Zoals de regelmatige lezer van dit blog wel weet ben ik van beroep bibliotheekdirecteur, maar mijn vak (waar ik voor geleerd heb) is bibliothecaris. Een mooi vak dat vrees ik helaas aan het uitsterven is. Er is (vooralsnog) geen opleiding meer voor het vak van bibliothecaris. Nu is dat ook niet zo heel vreemd, het vak is de laatste 20 jaar ingrijpend veranderd. Naast dat ik bibliothecaris ben, ben ik ook dichter.

Ik moest even slikken toen ik het gedicht ‘Toekomstbeeld’ van Kees Winkler las in de bundel ‘Niet nog een boek’ gedichten over boek, bibliotheek en lezer uit 2001. Dit was wel een confrontatie met mijzelf. Zou ik dit ook mee kunnen maken? Ook mijn bundel staat in mijn bibliotheek op de plank. Kom ook ik ooit in de categorie (bijna) vergeten dichters? Dat laatste is waarschijnlijk overigens. Het leeuwendeel van alle dichters treft dit lot en daar is ook niks mis mee. Poëzie is van alle tijden en elk tijdsgewricht kent haar eigen dichters. Het is slechts voor een enkeling gegeven dat zijn of haar poëzie de tand des tijds  doorstaat en dat, jaren nadat het tijdelijke is verruild voor het eeuwige, een dichter nog gelezen wordt.

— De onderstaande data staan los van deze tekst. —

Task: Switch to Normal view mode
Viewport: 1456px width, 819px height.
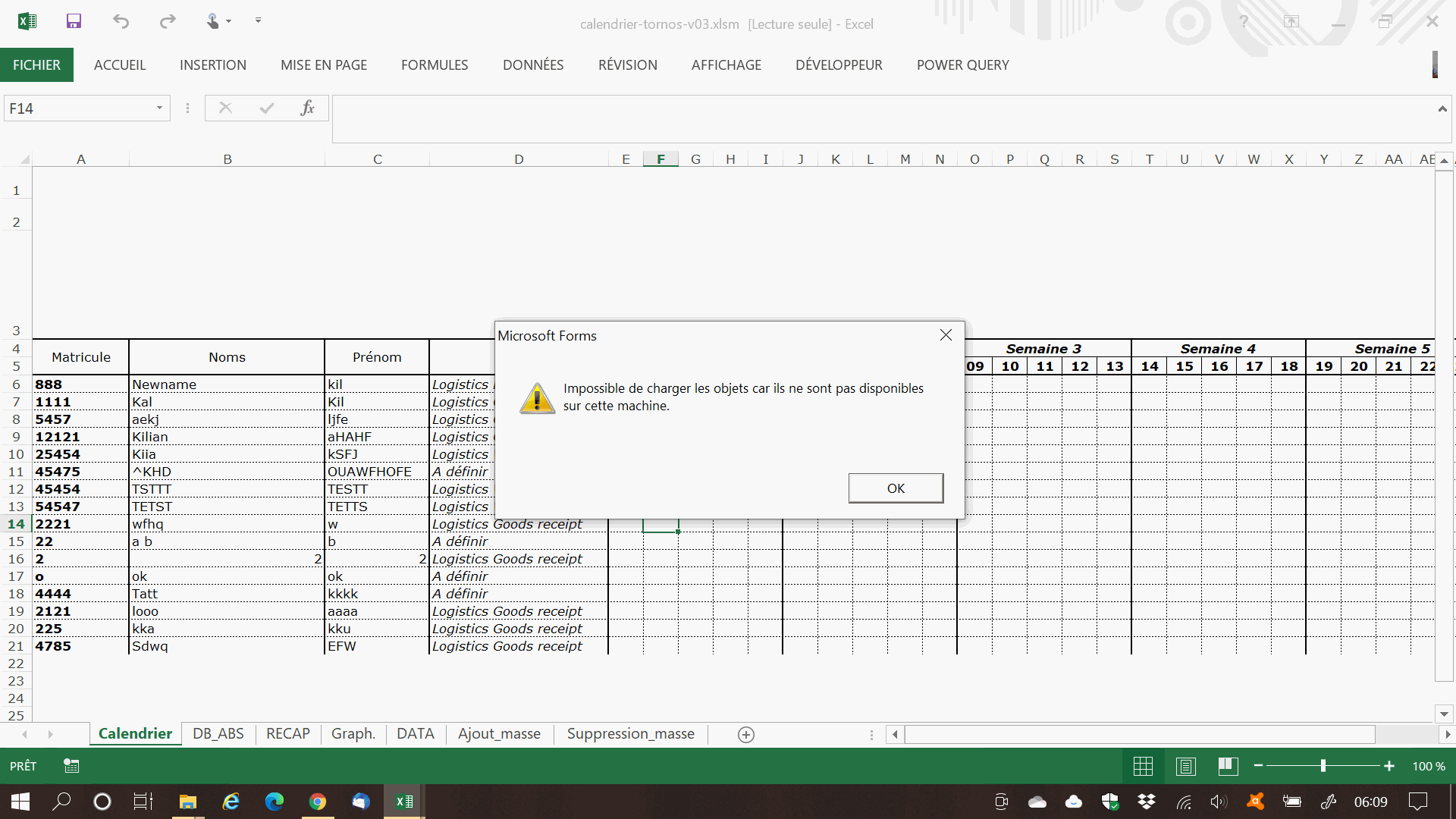Action: (1143, 766)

Kees Winkler (1927-2004) was overigens zelf geen bibliothecaris maar dichter, bloemlezer en arts verbonden aan het Herseninstituut te Amsterdam. Met ondermeer Hans Vervoort en Rogier Proper richtte hij in 1970 de Stichting Propria Cures op, die sindsdien het gelijknamige (sinds 1890 verschijnende)  blad uitgeeft. Gedichten van zijn hand verschenen in onder andere De Tweede Ronde, Tirade, De Gids, Het Hollands Maandblad en Avenue.

.

Toekomstbeeld

.

De vergrijsde bibliothecaris
liet zijn blik weiden langs de planken
en hij pakte er een boekje uit
wat hij zelf geschreven had

.

Hoofdschuddend om zijn overmoed van vroeger
herkende hij zichzelf als een vergeten dichter
en hij wist dat dichters vergeten worden
als hun werk niet best is

.

Maar om in de herfst van zijn leven
te erkennen dat hij gefaald had
dat was teveel voor de grijze man
en hij zette het boek weer terug.

.

Liefde is het enige

Herinnering

.

In 1985 verscheen de bloemlezing over de liefde ‘Liefde is het enige’, De honderd mooiste liefdesgedichten na 1945. In deze bundel samengesteld door Kees Winkler, veel bekende dichters maar toch ook aandacht voor minder bekende dichters. De liefde wordt in vele gedichten bezongen, de hoofse liefde, de lichamelijke liefde, de onbereikbare liefde maar ook liefde die je misschien niet meteen verwacht. Zoals in het gedicht ‘Herinnering’ van de Rotterdamse dichter Rien Vroegindeweij (1944) dat gepubliceerd werd in de dichtbundel ‘Een vliegtuig van beton’ uit 1973. Het gedicht over een ontmaagding is het enige gedicht over dit onderwerp dat ik ken.

.

Herinnering

.

Jij was bij een oefening van het Rode Kuis

Gewonde en ik zag je eerste hulpeloze blikken

Bracht ik jou of mezelf toen aan het schrikken

Want we waren jong en mooi en ontzettend kuis

.

Ik droeg je in mijn armen. Dichtbij het huis

Voelde ik je kleine borsten, warm en teder

In het veld legde ik je zachtjes neder

Op een bed van bladeren en opende je kruis

.

Het was voor ons beiden de eerste keer

’t Ging een beetje moeilijk en zonder genot

Sterren zag ik, heel laag bij de grond

.

Vogels vlogen over. De oefening was meer

Dan een oefening. ’t Was een komplot

Er vloeide bloed en jij was echt gewond

.

Liefdesgedicht

Kees Winkler

.

Vandaag een liefdesgedicht van een (tot voor kort) voor mij onbekende dichter Kees Winkler. Kees Winkler (1927 – 2004) was een dichter die o.a. deel uitmaakte van de redactie van Propria Cures , hij publiceerde zo’n 17 poëziebundels en in 1985 stelde hij de bloemlezing ‘Liefde is het enige. De honderd mooiste liefdesgedichten sinds 1945′ samen.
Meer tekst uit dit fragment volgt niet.